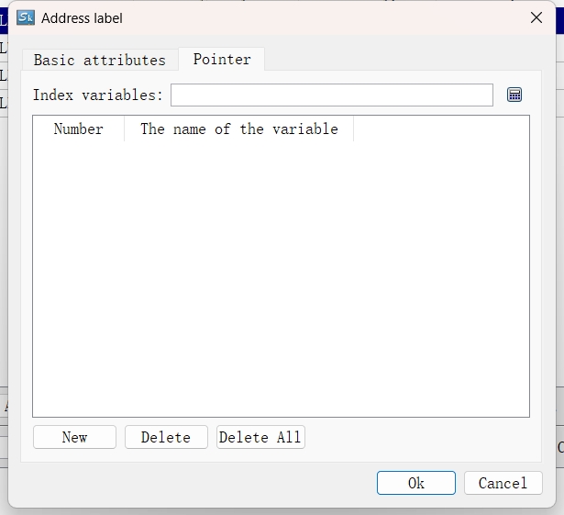Click the Address label title bar text
Image resolution: width=564 pixels, height=515 pixels.
(82, 17)
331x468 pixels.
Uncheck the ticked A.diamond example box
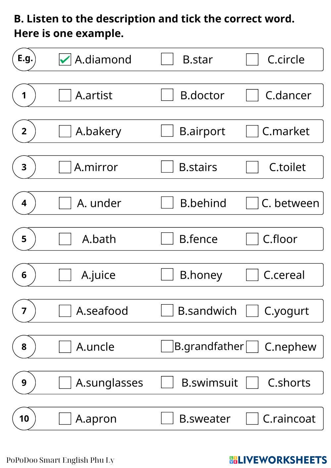pyautogui.click(x=65, y=60)
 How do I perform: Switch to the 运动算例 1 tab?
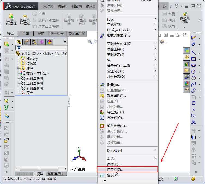click(x=55, y=174)
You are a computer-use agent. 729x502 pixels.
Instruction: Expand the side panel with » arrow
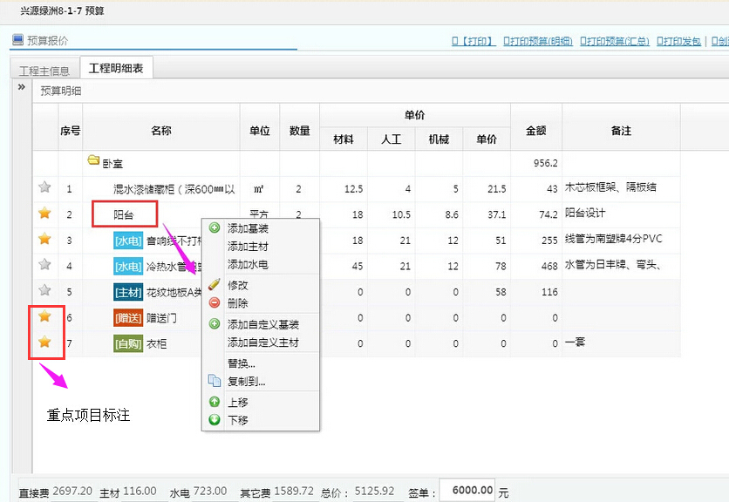[21, 88]
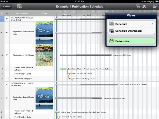
Task: Open the wrench and screwdriver tools icon
Action: (x=144, y=6)
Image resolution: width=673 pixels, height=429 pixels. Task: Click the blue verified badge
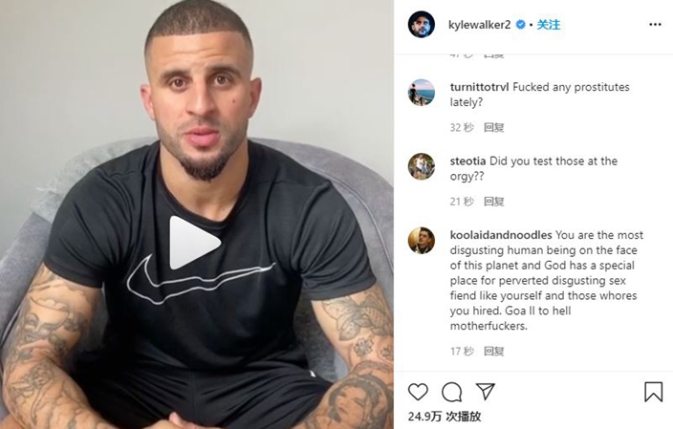pyautogui.click(x=520, y=25)
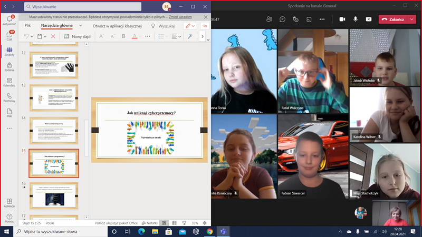Mute the microphone in the meeting
422x237 pixels.
(356, 19)
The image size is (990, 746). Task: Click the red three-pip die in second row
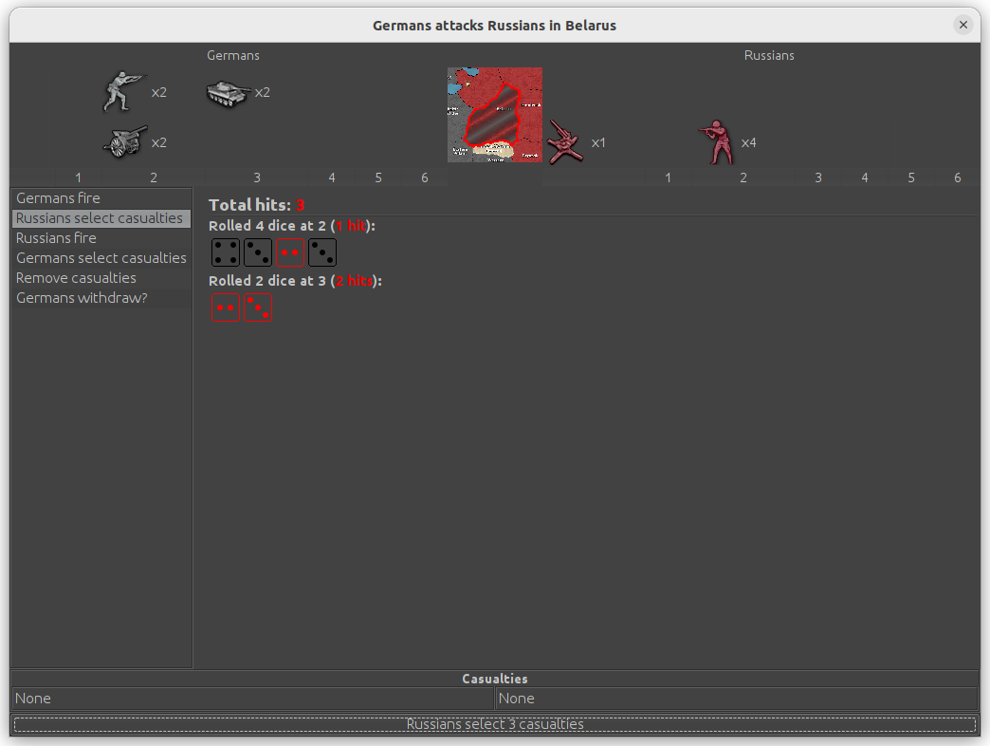[x=258, y=308]
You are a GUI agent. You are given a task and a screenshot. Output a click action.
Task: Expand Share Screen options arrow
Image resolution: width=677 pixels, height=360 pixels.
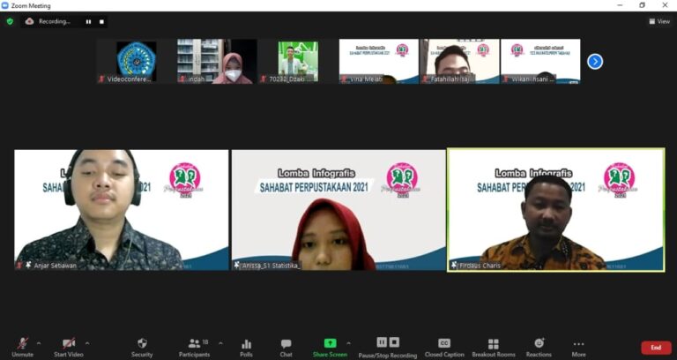coord(348,343)
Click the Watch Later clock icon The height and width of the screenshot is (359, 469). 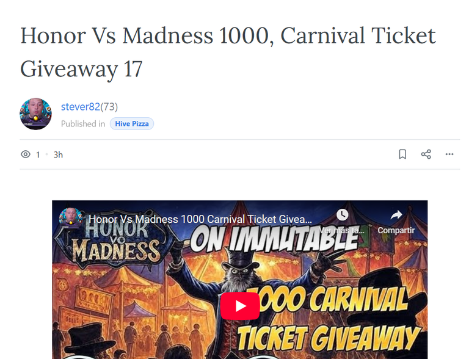click(x=342, y=215)
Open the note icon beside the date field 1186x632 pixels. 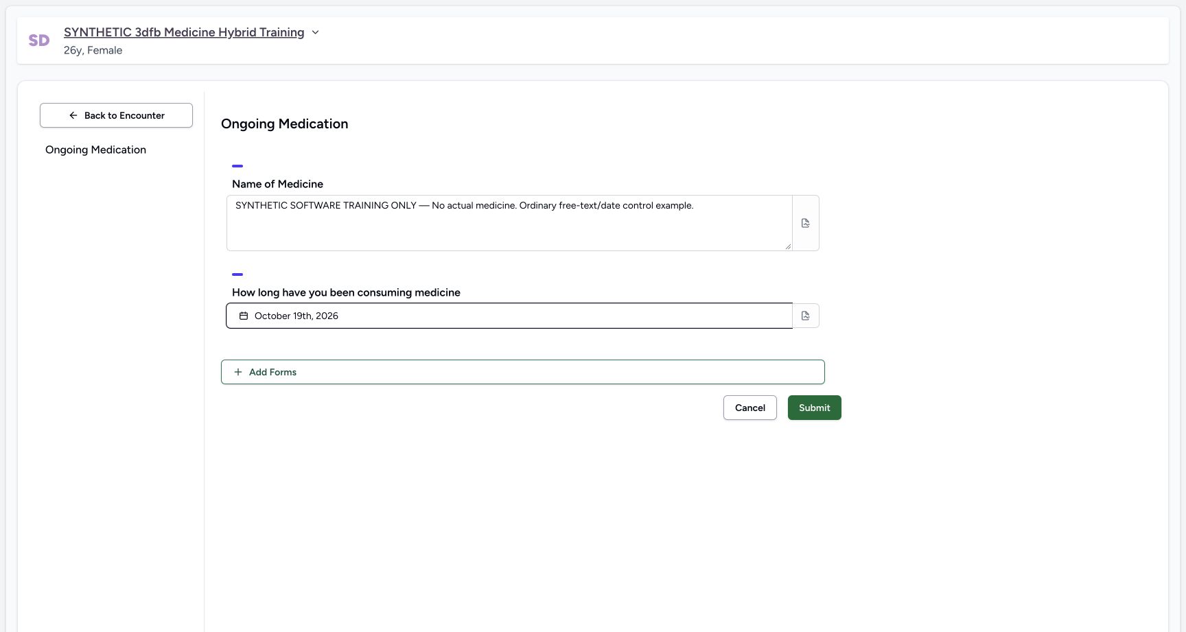click(806, 316)
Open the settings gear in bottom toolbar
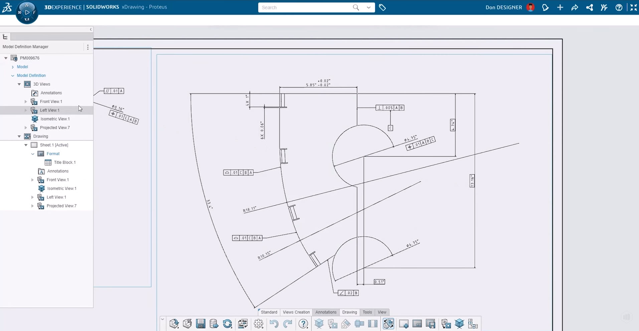Viewport: 639px width, 331px height. [259, 324]
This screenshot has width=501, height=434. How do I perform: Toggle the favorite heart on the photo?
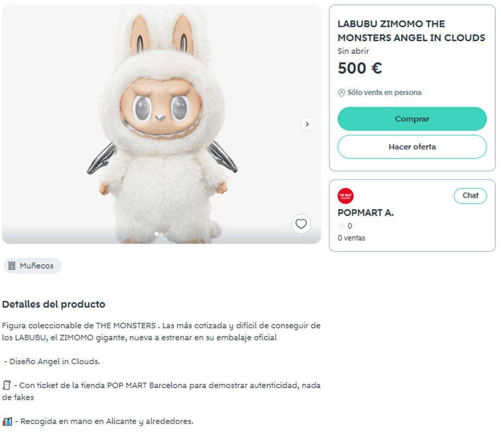(x=301, y=225)
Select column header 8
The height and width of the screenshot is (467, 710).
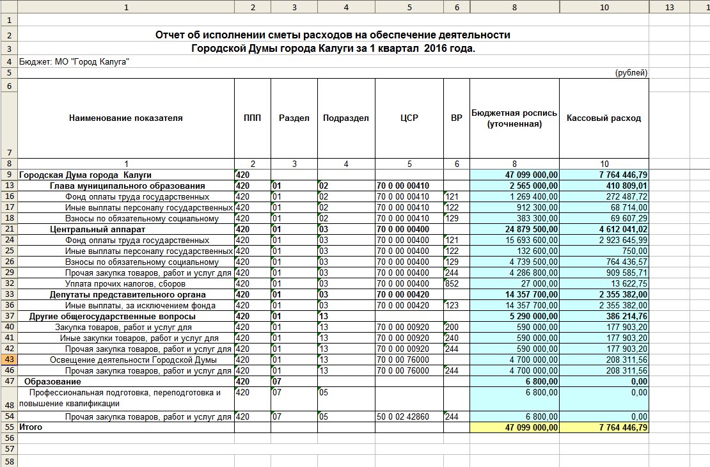tap(514, 7)
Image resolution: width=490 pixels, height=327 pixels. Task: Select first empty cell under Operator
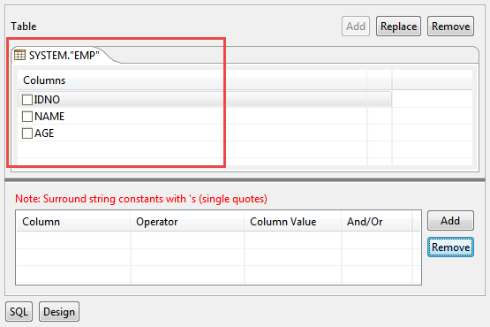[x=187, y=240]
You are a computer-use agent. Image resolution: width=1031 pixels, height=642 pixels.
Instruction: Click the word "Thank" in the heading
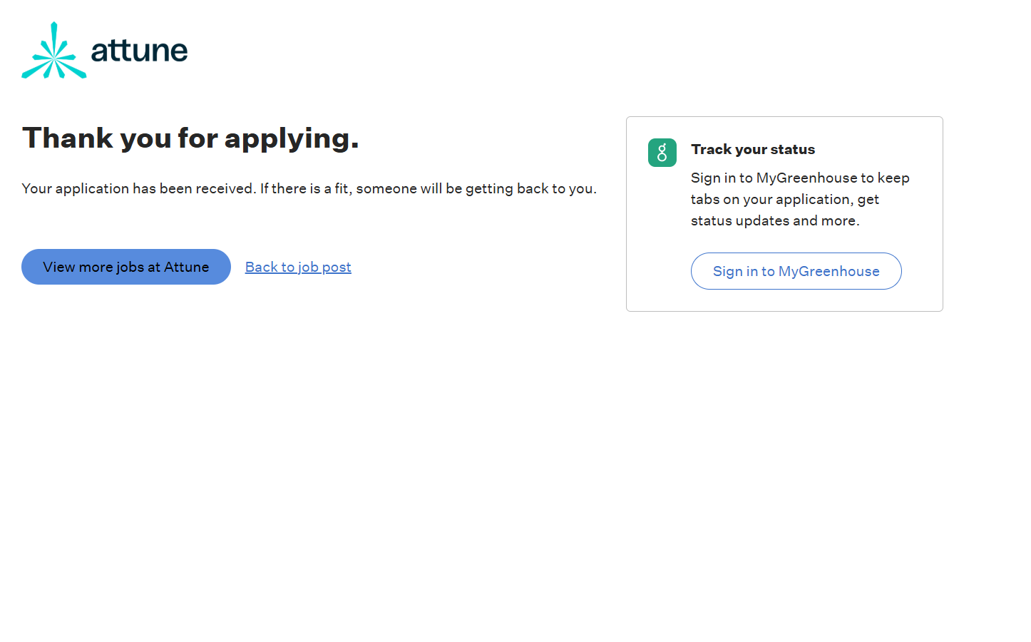[x=68, y=138]
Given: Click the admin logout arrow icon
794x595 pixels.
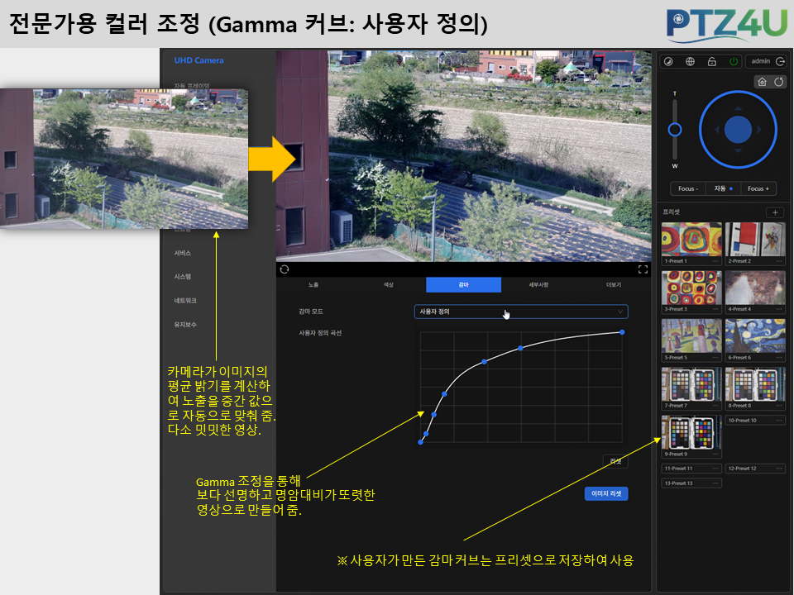Looking at the screenshot, I should pos(780,61).
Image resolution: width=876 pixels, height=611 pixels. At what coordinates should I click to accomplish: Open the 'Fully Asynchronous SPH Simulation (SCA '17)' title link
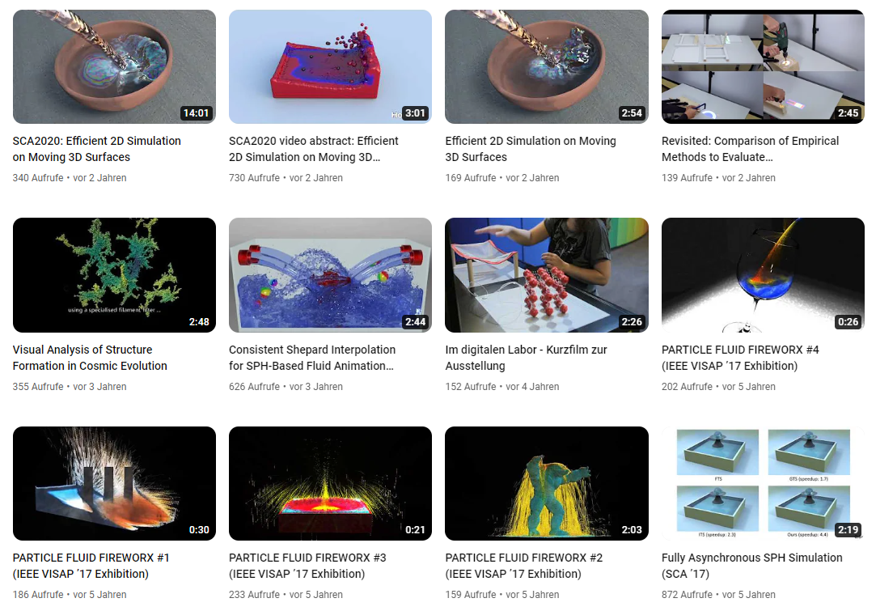tap(752, 566)
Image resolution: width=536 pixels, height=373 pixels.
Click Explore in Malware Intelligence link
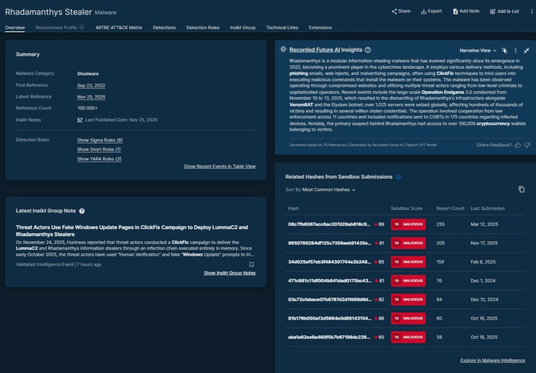493,360
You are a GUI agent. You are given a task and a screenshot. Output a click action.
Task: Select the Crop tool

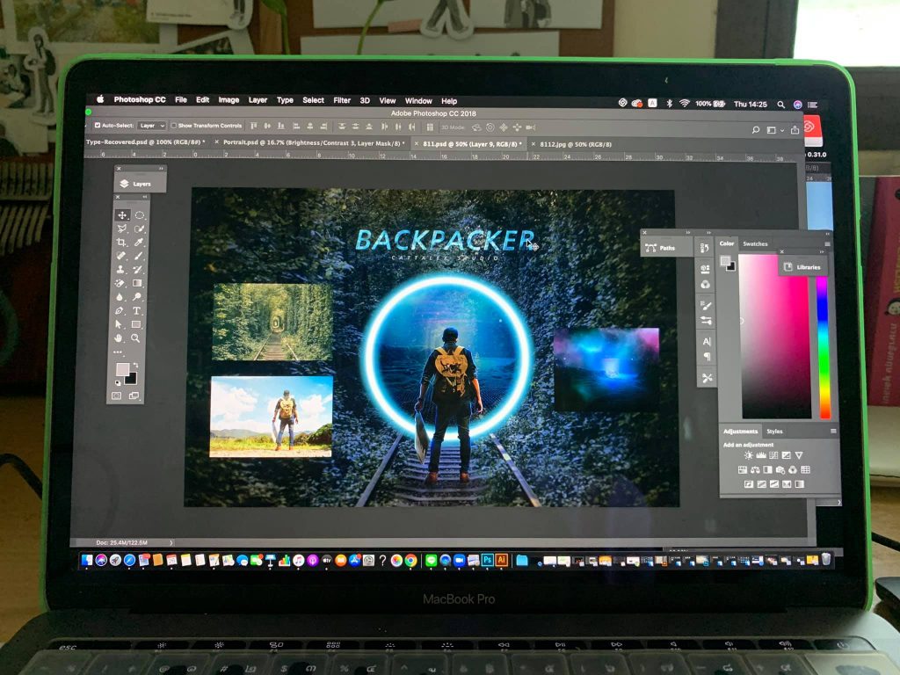(121, 242)
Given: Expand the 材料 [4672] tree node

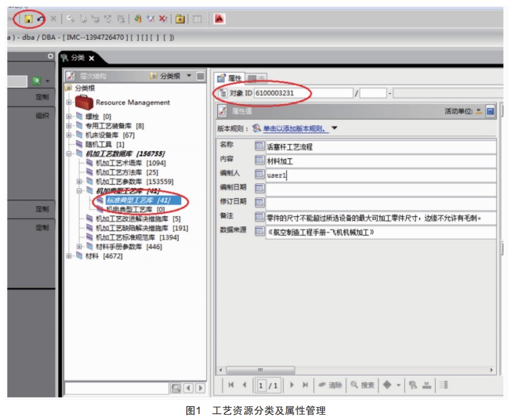Looking at the screenshot, I should click(x=69, y=256).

_EXERCISE REQUIREMENTS_
The answer must consist solely of the lines from the one with "Image resolution: width=490" through the final line of the data, each reproduced exactly and with pictures omitted.

_SOLUTION_
Image resolution: width=490 pixels, height=327 pixels. Task: Select first empty cell under Operator
[x=187, y=240]
You are a computer-use agent. Image resolution: width=1031 pixels, height=642 pixels.
Instruction: Click the word "Thank" in the heading
[x=68, y=138]
Given: Click the admin logout arrow icon
794x595 pixels.
Looking at the screenshot, I should pos(780,61).
Image resolution: width=876 pixels, height=611 pixels. At what coordinates should I click to accomplish: Open the 'Fully Asynchronous SPH Simulation (SCA '17)' title link
tap(752, 566)
Image resolution: width=536 pixels, height=373 pixels.
Click Explore in Malware Intelligence link
493,360
You are a GUI agent. You are given a task and a screenshot. Output a click action.
Task: Select the Crop tool

(121, 242)
Given: Expand the 材料 [4672] tree node

Looking at the screenshot, I should click(x=69, y=256).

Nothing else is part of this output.